-- Start Document section --
As a possible descendant of one of these "Maids for Virginia," I have
investigated the sources at great length. Basically, there have been three
or four very goods articles about them through the years. You may find all
of them in PERSI (the Periodical Source Index).

Someone at the Library of Virginia can probably give you a complete list of
sources on this subject, but one that readily shows up on the LVA website is
as
follows:

Call Number    HQ1438.V8 M15   
Author    McIlwaine, H. R. (Henry Read), 1864-1934.  
Title    The maids who came to Virginia in 1620 and
1621 for husbands / by H.R. McIlwaine.  
Material    p. [105]-113 ; 24 cm.  
Gen. note    Caption title.  
Subject - Corporate    Virginia Company of London  
Subject - Topical    Women -- Virginia -- History  
In    nnas Reviewer. vol. 1, no. 4 (April 1, 1921)  
   
 
holdings (1)    All items  
System Number    000198515  

The Maids certainly were not all from orphanages or prisons -- in fact most
if not all very NOT such people. The criteria laid down by the Virginia
Company in London was that they be maidens of good families and good
reputation. They were screened, probably interviewed, etc., according to VC
records.

Unfortunately, the names of the maids who arrived on the first 1 or 2 ships
(ca. June 1620) have been lost, as is the case with the one who may have
been my ancestor. I found her in a separate record (which was only
referenced in the Colonial Records Project, not copied, and CRP didn't
mention her as a Maid, but the original document that I ordered from the
Public Record Office in London did). Clearly, this document (a 1624/5
"deposition" in a lawsuit involving Virginia
property) should have been copied for the CRP because this maid -- first
name Margry -- m. Reverend William Mease, founding minister at St. John's
Church, Hampton, 1610-11.
-- End Document section --
-- Start Dataset section --
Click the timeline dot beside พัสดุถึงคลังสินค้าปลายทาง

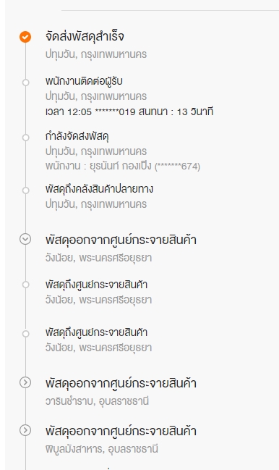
-- End Dataset section --
Exercises to complete.
1 – Can you sum up the post about the Maids for Virginia in two sentences?
2 – Which indexes, libraries, archives, and records projects does the post about the Maids for Virginia name as places where sources on the maids can be found or obtained?

Task-by-task answers.
1 – Writing as a possible descendant of one of the "Maids for Virginia," the poster points to articles indexed in PERSI and to H. R. McIlwaine's 1921 article listed on the Library of Virginia website. The poster says that the maids were mostly not from orphanages or prisons but were screened by the Virginia Company as maidens of good families and reputation, and that although the names of those on the first ships of about June 1620 are lost, a 1624/5 deposition ordered from the Public Record Office in London identifies one of them, Margry, who married Reverend William Mease.

2 –
- PERSI (the Periodical Source Index)
- The Library of Virginia
- The Colonial Records Project
- The Public Record Office in London